__Aim of the exercise__
Up to and including the line containing "[cf关闭了怎么恢复正常游玩_穿越火线停服公告与最新消息] (735, 822)", retype each line of the listing below exactly, beginning with the first.

__Supplied records__
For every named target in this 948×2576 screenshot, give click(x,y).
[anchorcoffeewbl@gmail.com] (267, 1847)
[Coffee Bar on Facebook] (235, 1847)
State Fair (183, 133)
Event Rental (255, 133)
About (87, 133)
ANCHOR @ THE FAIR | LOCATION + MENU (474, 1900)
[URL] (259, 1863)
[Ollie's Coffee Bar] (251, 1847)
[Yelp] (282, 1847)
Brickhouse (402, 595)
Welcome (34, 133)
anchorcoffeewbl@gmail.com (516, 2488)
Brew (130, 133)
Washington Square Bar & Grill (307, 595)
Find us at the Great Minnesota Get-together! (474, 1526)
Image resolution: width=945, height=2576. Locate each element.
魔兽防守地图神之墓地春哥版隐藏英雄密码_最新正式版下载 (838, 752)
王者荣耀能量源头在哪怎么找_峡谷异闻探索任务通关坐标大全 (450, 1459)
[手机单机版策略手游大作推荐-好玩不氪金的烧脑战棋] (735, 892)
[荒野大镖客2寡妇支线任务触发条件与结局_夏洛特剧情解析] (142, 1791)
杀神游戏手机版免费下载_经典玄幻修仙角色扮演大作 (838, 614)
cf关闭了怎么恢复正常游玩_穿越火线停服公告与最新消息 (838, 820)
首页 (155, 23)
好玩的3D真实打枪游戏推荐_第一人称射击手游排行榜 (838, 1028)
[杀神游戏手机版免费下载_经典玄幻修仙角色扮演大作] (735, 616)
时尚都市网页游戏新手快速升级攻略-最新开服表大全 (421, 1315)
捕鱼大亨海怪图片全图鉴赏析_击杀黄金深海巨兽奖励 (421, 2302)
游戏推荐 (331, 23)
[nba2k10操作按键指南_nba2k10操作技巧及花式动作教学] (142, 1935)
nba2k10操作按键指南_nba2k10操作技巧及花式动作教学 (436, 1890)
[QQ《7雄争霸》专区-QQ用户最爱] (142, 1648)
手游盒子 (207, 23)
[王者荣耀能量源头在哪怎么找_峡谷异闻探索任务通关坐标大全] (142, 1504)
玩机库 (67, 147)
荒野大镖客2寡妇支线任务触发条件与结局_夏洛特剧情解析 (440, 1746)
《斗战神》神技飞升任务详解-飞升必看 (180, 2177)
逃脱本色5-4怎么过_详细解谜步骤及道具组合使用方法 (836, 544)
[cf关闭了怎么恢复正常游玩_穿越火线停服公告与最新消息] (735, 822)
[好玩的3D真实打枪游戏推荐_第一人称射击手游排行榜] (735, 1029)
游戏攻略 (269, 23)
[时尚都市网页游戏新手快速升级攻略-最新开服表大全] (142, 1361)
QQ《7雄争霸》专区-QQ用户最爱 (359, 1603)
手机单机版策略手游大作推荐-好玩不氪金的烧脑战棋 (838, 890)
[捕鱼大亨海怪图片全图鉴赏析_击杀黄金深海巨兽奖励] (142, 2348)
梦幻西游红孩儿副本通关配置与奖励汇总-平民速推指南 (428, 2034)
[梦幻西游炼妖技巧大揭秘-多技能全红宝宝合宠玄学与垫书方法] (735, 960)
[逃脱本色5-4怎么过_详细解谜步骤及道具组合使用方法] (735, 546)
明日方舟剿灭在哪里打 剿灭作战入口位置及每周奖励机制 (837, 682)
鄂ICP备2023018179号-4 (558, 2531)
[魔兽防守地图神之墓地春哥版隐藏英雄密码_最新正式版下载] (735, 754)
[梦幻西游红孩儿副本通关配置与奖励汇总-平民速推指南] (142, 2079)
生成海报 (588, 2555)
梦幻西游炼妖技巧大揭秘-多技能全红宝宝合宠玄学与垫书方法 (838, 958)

__Answer to the problem__
For every named target in this 948×2576 screenshot, give click(x,y).
[anchorcoffeewbl@gmail.com] (267, 1847)
[Coffee Bar on Facebook] (235, 1847)
State Fair (183, 133)
Event Rental (255, 133)
About (87, 133)
ANCHOR @ THE FAIR | LOCATION + MENU (474, 1900)
[URL] (259, 1863)
[Ollie's Coffee Bar] (251, 1847)
[Yelp] (282, 1847)
Brickhouse (402, 595)
Welcome (34, 133)
anchorcoffeewbl@gmail.com (516, 2488)
Brew (130, 133)
Washington Square Bar & Grill (307, 595)
Find us at the Great Minnesota Get-together! (474, 1526)
Image resolution: width=945, height=2576. Locate each element.
魔兽防守地图神之墓地春哥版隐藏英雄密码_最新正式版下载 (838, 752)
王者荣耀能量源头在哪怎么找_峡谷异闻探索任务通关坐标大全 (450, 1459)
[手机单机版策略手游大作推荐-好玩不氪金的烧脑战棋] (735, 892)
[荒野大镖客2寡妇支线任务触发条件与结局_夏洛特剧情解析] (142, 1791)
杀神游戏手机版免费下载_经典玄幻修仙角色扮演大作 (838, 614)
cf关闭了怎么恢复正常游玩_穿越火线停服公告与最新消息 (838, 820)
首页 (155, 23)
好玩的3D真实打枪游戏推荐_第一人称射击手游排行榜 (838, 1028)
[杀神游戏手机版免费下载_经典玄幻修仙角色扮演大作] (735, 616)
时尚都市网页游戏新手快速升级攻略-最新开服表大全 (421, 1315)
捕鱼大亨海怪图片全图鉴赏析_击杀黄金深海巨兽奖励 (421, 2302)
游戏推荐 (331, 23)
[nba2k10操作按键指南_nba2k10操作技巧及花式动作教学] (142, 1935)
nba2k10操作按键指南_nba2k10操作技巧及花式动作教学 (436, 1890)
[QQ《7雄争霸》专区-QQ用户最爱] (142, 1648)
手游盒子 (207, 23)
[王者荣耀能量源头在哪怎么找_峡谷异闻探索任务通关坐标大全] (142, 1504)
玩机库 (67, 147)
荒野大镖客2寡妇支线任务触发条件与结局_夏洛特剧情解析 (440, 1746)
《斗战神》神技飞升任务详解-飞升必看 (180, 2177)
逃脱本色5-4怎么过_详细解谜步骤及道具组合使用方法 (836, 544)
[cf关闭了怎么恢复正常游玩_穿越火线停服公告与最新消息] (735, 822)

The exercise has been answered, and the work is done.